Wednesday, January 10, 2007

Atmosfera 1

E Deus pôs Abraão à prova e disse-lhe: toma o teu filho, o teu único filho, aquele que amas, Isaac; vai com ele ao país de Morija e, ali, oferece-o em holocausto sobre uma das montanhas que te indicarei.

Era de manhãzinha. Abraão levantou-se, albardou os burros, deixou a sua casa com Isaac, enquanto da janela Sara os via descer pelo vale até se perderem de vista. Caminharam em silêncio durante três dias.
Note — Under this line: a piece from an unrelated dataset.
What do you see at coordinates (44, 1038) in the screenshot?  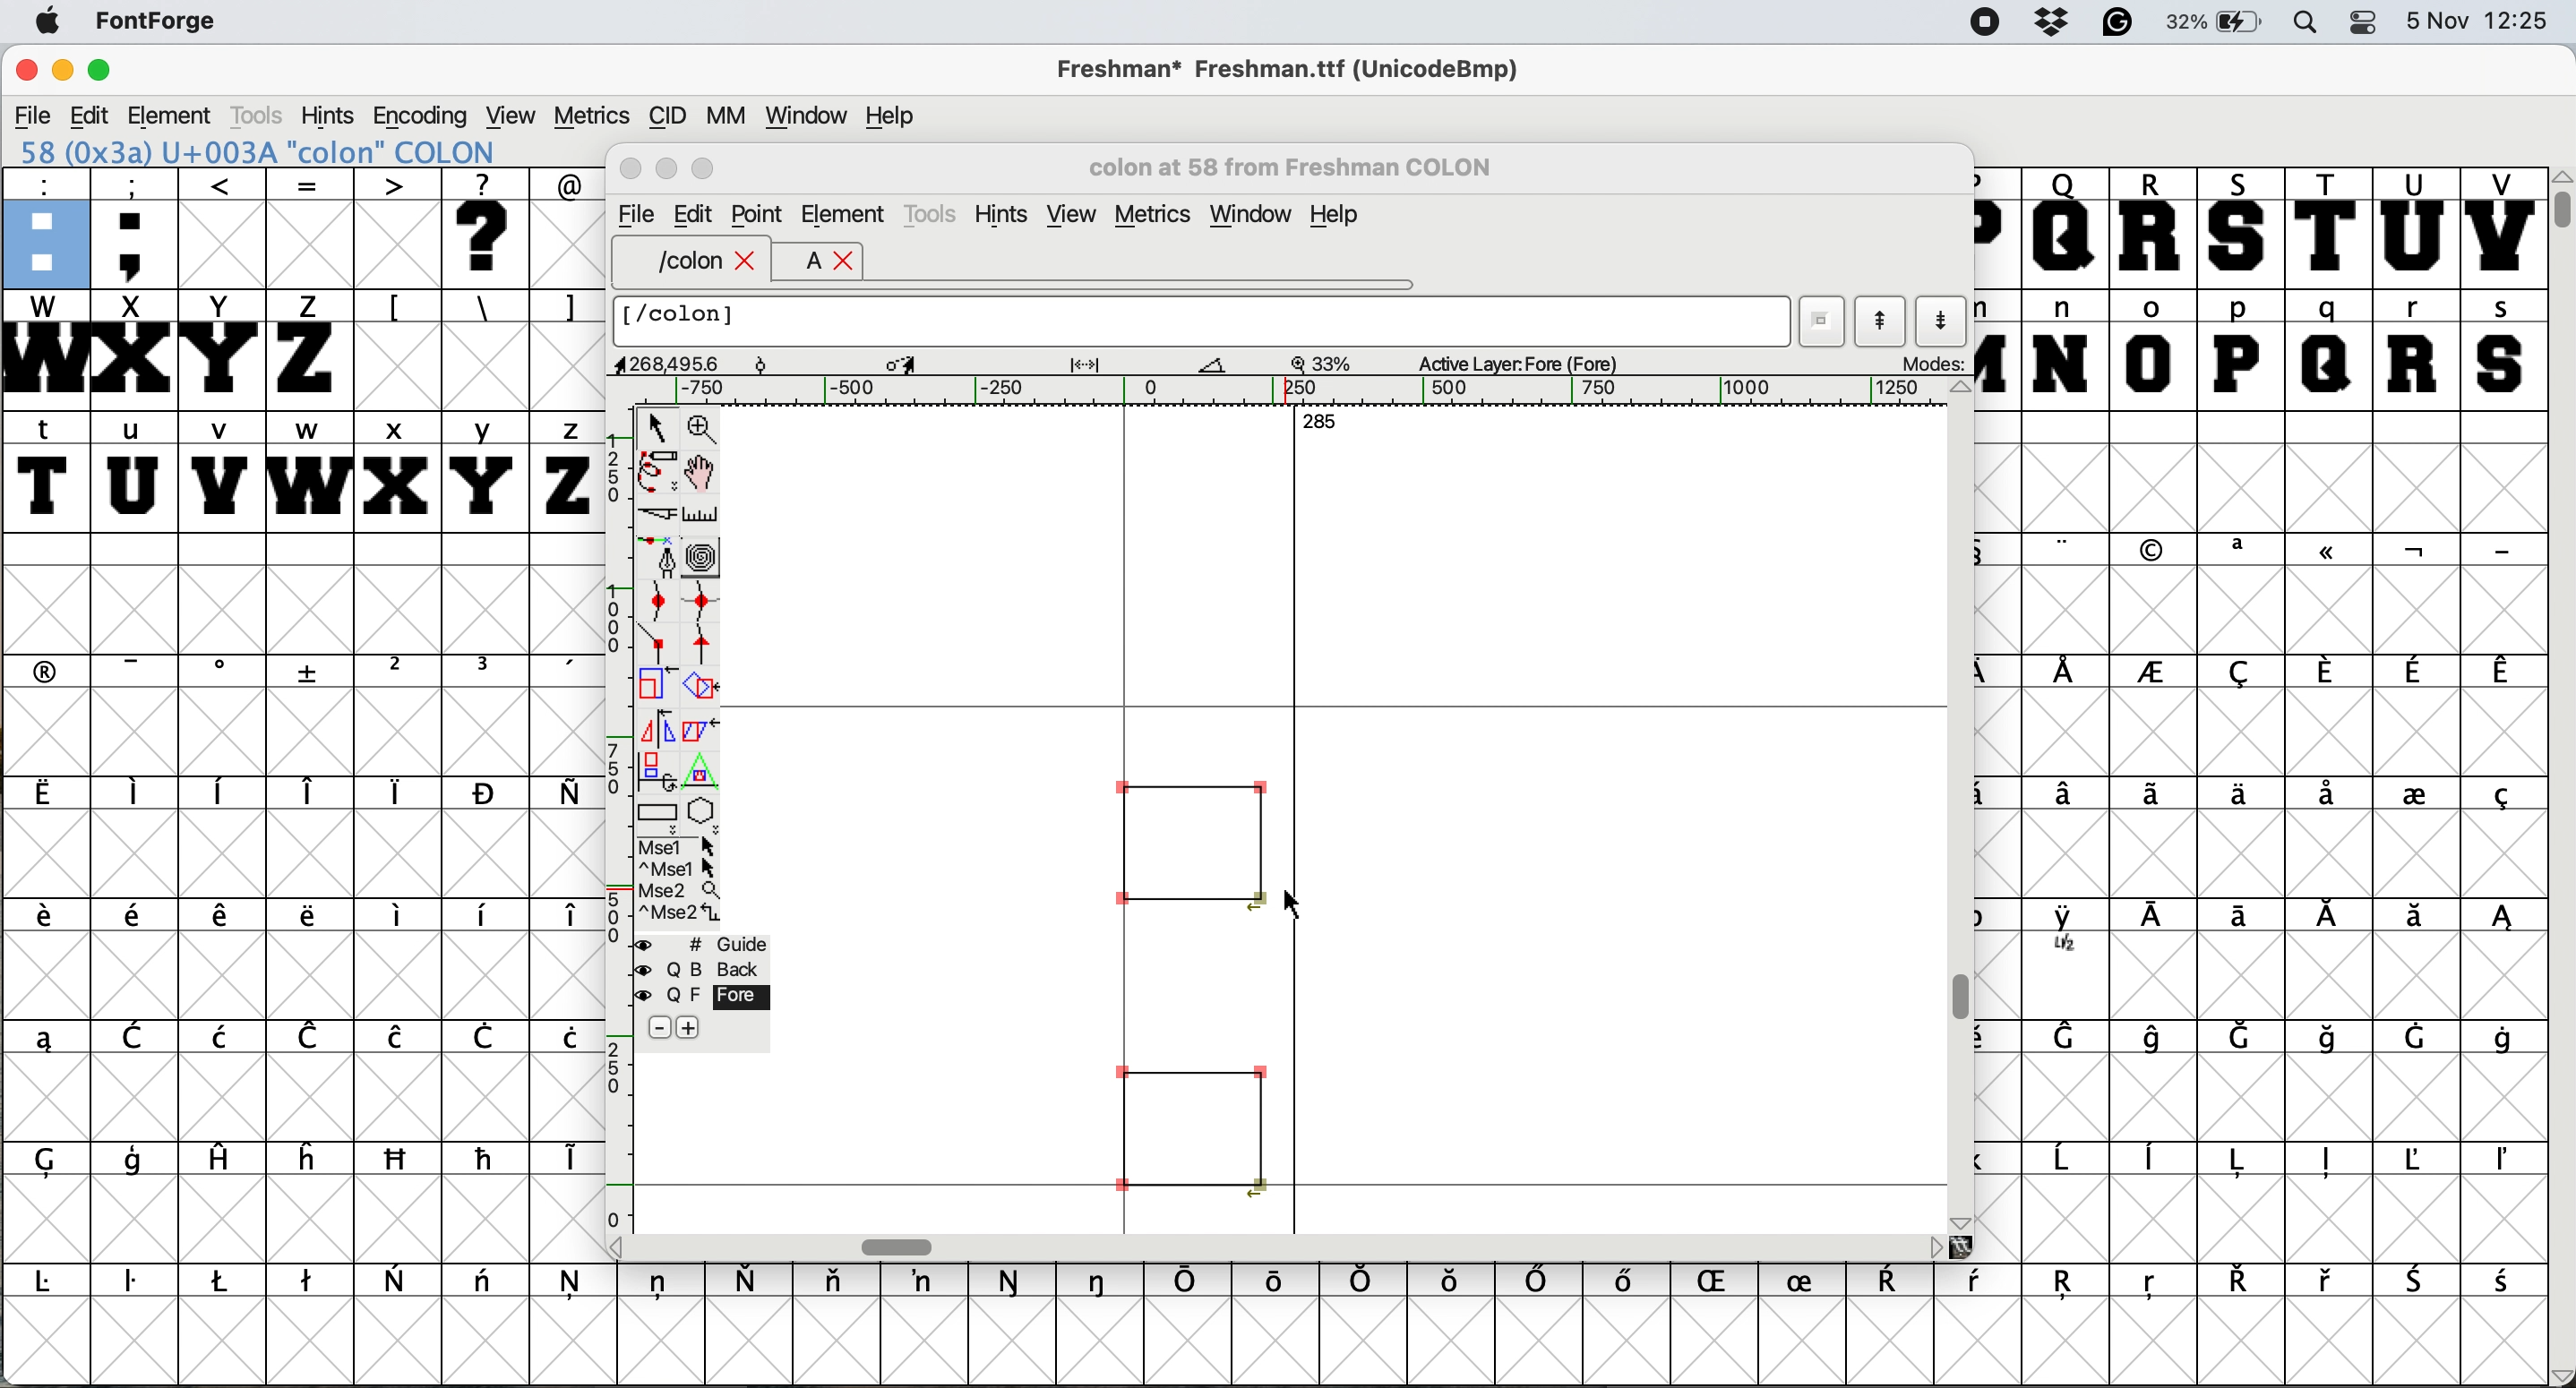 I see `symbol` at bounding box center [44, 1038].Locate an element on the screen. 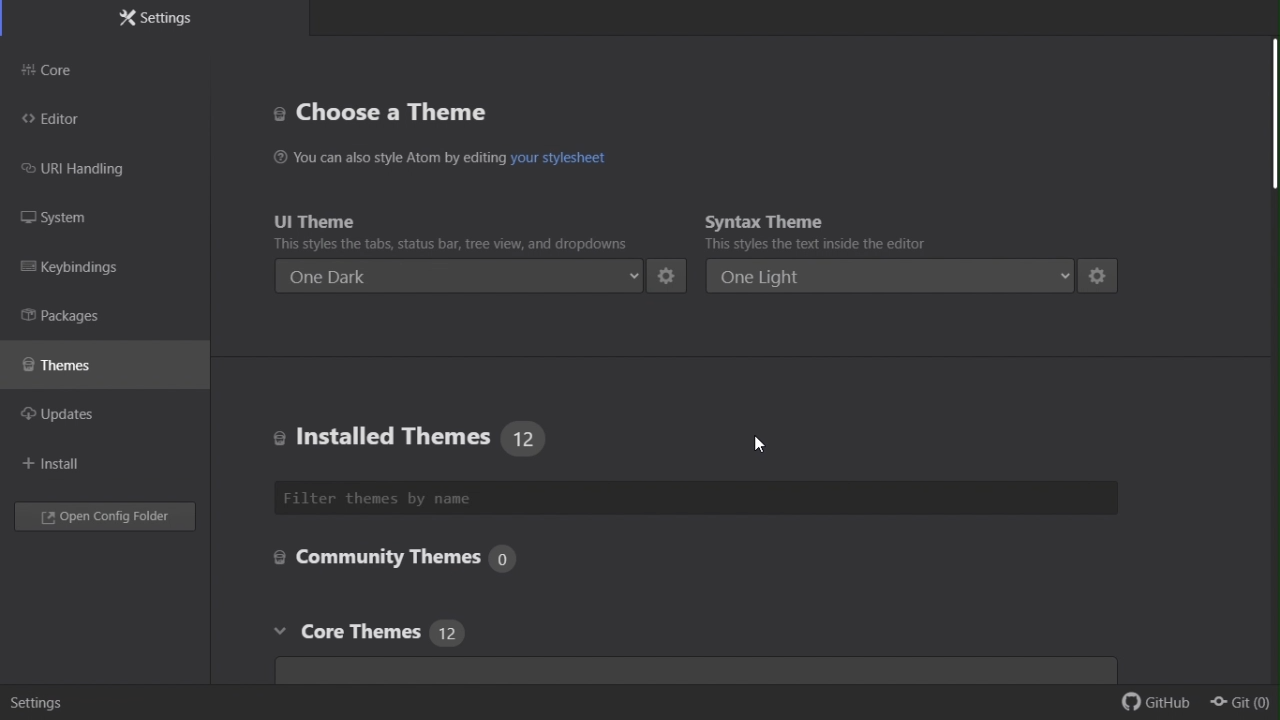  Community themes is located at coordinates (454, 559).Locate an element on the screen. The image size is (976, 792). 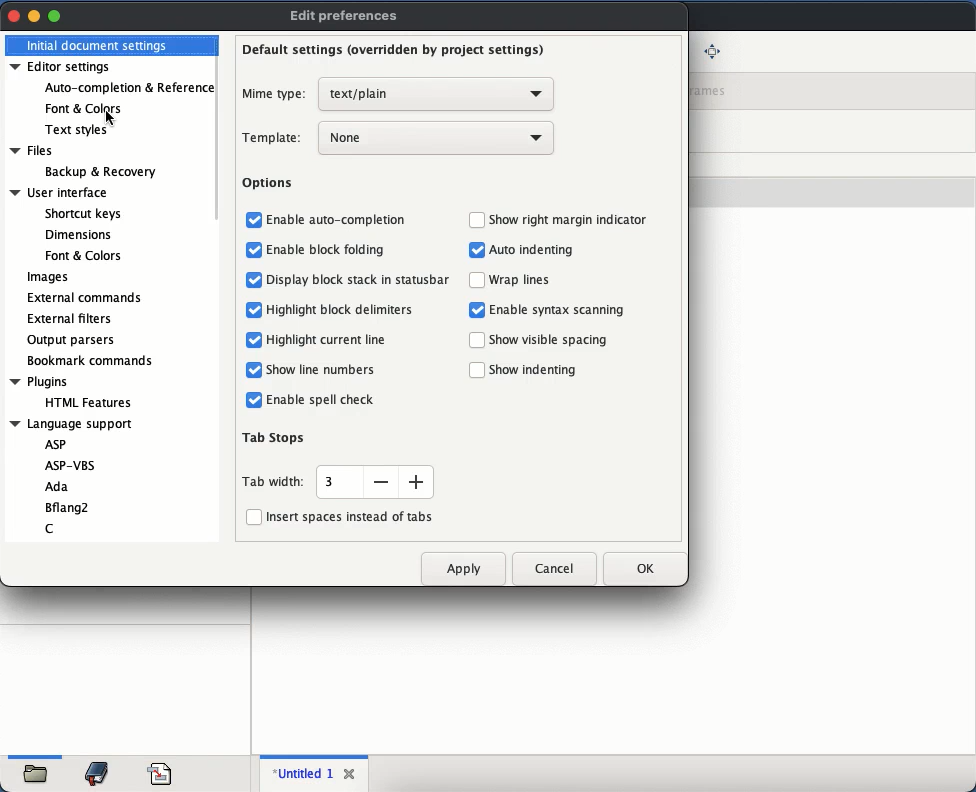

Na manhã do quarto dia, Abraão continuou sem dizer palavra, mas, erguendo o olhar, viu ao longe os montes de Morija. Despediu então os servidores e, tomando Isaac pela mão, trepou pela montanha. E Abraão dizia para si: Não posso mais ocultar-lhe aonde conduz este andar. Deteve-se, pousou a mão sobre a cabeça do filho para o abençoar e Isaac inclinou-se para receber a bênção. O rosto de Abraão era o de um bom pai: o olhar doce e a voz exortavam. Mas Isaac não podia compreendê-lo; a sua alma não lograva elevar-se tão alto; abraçou os joelhos de Abraão, jogou-se-lhe aos pés, pediu-lhe piedade, implorou pela sua juventude e pelas mais doces esperanças, falou das alegrias da casa paterna, evocou a tristeza e a solidão. Então Abraão levantou-o, pegou-lhe na mão e caminhou e a sua voz exortava e consolava. Mas Isaac não podia compreendê-lo. Abraão subiu a montanha de Morija; Isaac não o compreendia. Foi então que, tendo-se afastado um pouco do filho, Isaac lhe tornou a ver o rosto, desta vez alterado, o olhar feroz, as feições aterradoras. Agarrou Isaac pelo peito, deitou-o por terra e disse-lhe: Estúpido! Supões que sou teu pai? Sou um idólatra! Crês que obedeço às ordens de Deus? Faço o que me apetece! Então Isaac fremente e com grande angústia, gritou: Deus do Céu? Tem piedade de mim! Deus de Abraão, tem piedade de mim, sê meu pai, porque já não tenho outro na Terra!

Mas Abraão ciciava: Deus do Céu, dou-te graças. Vale mais que me julgue um monstro do que perca a fé em ti.

Quando chega o tempo do desmame, a mãe enegrece o seio, porque manter o seu atrativo será prejudicial ao filho que o deve abandonar. Assim ele acredita que a mãe mudou, embora o coração dela continue firme e o olhar conserve a mesma ternura e amor. Feliz aquele que não tenha de recorrer a meios ainda mais terríveis para desmamar o seu filho!

Johannes de Silentio, vulgo Kierkegaard. Temor e Tremor.